El nombre le viene del de su padre Vlad Dracul. Vlad Tepes se vio envuelto en varias guerras y practicó el empalamiento con  sus enemigos derrotados, motivo por el que también fue conocido como “el Empalador”.

Se le atribuyó una tendencia sádica: le gustaba  asistir a  las ejecuciones  y ver cómo corría la sangre de los ajusticiados. Algunos historiadores le imputan actos de canibalismo.

Bram Stoker mezcló estos hechos reales con las tradiciones vampiristas centroeuropeas, el tema de la necromancia y procedimientos mágicos aprendidos en libros esotéricos. Félix Llaugué (miembro de The Drácula Society) sostiene que, “además de estudiar las tradiciones relacionadas con los vampiros que existían en Transilvania, Stoker había leído los libros anteriores de otros autores, como el poema La rosa de Corinto, de Goethe (1797); El vampiro de John Polidori (1819);  Vampirismo de E.T.A. Hoffmann (1821); El Viy de Gogol (1835) ” y otros.

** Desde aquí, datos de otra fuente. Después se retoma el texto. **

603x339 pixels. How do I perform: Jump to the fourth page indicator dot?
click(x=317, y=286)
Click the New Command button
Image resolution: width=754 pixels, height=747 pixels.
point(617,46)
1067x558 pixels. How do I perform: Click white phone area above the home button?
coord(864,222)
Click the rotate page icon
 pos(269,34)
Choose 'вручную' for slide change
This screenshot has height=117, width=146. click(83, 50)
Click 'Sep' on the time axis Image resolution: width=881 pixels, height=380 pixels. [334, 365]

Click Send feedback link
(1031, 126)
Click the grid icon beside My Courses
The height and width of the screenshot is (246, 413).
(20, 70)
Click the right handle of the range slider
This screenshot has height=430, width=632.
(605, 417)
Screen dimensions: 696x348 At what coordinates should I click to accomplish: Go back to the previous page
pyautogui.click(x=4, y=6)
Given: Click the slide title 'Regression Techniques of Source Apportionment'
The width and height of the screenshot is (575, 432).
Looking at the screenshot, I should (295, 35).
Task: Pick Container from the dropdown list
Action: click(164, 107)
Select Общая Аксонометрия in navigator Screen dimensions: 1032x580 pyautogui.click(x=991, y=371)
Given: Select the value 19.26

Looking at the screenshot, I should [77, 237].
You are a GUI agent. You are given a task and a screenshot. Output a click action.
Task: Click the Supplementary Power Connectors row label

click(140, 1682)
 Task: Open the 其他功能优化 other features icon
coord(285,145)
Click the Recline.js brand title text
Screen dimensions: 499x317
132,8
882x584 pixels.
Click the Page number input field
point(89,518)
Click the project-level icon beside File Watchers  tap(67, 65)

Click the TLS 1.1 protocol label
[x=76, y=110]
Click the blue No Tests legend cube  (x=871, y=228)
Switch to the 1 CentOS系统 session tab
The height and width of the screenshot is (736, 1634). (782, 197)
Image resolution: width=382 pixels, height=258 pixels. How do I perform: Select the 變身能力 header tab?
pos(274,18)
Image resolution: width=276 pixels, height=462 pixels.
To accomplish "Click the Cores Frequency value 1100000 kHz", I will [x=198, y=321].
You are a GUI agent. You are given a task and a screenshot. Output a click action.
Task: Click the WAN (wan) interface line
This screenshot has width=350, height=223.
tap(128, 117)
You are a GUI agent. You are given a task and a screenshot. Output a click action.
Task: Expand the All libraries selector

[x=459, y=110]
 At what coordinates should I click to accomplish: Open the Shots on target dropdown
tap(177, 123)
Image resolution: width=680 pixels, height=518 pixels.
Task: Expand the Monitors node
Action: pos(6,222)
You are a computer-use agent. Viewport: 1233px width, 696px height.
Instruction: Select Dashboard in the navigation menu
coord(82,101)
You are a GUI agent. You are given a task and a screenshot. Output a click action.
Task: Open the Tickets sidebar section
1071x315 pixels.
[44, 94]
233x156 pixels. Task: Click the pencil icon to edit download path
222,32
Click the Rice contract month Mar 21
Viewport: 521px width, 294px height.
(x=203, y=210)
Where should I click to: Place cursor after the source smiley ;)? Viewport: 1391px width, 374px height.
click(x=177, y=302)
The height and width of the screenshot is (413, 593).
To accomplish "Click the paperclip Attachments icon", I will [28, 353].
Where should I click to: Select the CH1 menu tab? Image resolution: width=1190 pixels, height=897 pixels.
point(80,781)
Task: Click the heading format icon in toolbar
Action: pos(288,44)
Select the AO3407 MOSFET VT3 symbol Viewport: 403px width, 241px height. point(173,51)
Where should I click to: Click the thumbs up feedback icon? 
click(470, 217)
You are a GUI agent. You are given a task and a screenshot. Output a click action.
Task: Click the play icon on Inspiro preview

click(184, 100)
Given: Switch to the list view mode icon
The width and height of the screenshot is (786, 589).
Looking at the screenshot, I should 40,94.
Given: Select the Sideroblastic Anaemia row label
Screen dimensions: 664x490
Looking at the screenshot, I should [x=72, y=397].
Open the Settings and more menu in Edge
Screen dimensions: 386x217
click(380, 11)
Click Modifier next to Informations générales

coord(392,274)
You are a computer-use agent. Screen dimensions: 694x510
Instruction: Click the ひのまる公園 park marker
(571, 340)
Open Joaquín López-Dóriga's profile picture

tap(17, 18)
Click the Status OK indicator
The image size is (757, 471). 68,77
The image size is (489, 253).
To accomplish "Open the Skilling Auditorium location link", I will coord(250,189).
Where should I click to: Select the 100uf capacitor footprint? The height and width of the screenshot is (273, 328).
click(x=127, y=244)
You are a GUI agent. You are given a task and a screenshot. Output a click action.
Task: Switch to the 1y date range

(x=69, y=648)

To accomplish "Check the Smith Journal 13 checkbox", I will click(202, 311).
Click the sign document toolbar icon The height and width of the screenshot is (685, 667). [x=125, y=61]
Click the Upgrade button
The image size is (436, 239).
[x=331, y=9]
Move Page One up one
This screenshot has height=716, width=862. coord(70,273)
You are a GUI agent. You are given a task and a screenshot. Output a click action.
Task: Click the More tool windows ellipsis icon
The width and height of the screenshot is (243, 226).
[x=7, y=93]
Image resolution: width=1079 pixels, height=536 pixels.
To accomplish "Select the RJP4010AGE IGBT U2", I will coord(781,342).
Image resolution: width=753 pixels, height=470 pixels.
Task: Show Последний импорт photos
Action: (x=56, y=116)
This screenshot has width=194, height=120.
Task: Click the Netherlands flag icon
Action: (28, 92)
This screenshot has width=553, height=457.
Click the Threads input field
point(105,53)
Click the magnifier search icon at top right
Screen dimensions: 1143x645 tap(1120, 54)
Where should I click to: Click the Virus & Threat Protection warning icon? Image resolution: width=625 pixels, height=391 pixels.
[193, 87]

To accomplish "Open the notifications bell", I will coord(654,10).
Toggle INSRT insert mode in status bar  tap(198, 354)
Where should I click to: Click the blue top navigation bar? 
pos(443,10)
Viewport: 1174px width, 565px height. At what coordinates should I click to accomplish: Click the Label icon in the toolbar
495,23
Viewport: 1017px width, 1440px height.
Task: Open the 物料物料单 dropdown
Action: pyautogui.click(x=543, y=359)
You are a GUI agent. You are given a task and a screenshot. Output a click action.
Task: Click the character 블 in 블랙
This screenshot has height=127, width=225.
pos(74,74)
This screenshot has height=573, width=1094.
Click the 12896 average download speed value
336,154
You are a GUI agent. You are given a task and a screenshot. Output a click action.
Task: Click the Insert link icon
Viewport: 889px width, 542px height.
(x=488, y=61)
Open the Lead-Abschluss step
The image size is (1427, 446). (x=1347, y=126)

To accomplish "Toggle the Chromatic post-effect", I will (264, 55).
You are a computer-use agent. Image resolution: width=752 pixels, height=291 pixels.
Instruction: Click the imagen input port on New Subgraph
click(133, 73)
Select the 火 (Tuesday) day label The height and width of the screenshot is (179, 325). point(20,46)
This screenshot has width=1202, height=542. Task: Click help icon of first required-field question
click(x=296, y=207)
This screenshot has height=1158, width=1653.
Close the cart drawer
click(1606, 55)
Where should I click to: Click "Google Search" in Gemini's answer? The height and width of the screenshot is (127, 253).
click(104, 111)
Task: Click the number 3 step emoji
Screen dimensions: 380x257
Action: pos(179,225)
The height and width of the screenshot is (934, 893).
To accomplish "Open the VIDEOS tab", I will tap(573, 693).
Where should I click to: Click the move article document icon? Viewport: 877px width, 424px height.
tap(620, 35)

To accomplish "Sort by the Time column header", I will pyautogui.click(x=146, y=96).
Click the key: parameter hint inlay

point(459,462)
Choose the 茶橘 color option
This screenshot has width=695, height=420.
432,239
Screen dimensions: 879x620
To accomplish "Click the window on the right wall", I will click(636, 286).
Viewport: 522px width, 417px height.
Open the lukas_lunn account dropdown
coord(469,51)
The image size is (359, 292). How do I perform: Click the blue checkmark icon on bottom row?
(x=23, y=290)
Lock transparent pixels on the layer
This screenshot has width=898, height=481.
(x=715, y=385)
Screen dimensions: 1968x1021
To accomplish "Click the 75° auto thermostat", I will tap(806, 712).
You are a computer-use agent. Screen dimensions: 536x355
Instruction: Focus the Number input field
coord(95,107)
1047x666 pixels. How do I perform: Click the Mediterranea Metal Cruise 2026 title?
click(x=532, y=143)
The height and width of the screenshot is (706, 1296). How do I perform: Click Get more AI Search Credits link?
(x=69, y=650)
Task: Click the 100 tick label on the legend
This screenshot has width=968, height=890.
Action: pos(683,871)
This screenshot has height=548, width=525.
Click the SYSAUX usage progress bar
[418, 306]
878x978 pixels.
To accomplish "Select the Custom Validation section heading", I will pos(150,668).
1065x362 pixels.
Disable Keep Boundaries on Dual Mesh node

Como hemos apuntado antes, Drácula  ha ahondado su carácter mítico en las distintas versiones que el cine nos ha ofrecido sobre  el vampiro.

Fue interpretado brillantemente por primera vez por el gran actor  Bela Lugosi que, curiosamente nació en Transilvania, región del antiguo reino de Hungría que luego formaría parte de Rumania.  Años después, la productora inglesa Hammer y  el director Terence Fisher encumbrarían a Christopher Lee como el más conocido interprete de  Drácula. Pero,  la  adaptación de F.F. Coppola es – a mi juicio- la mejor.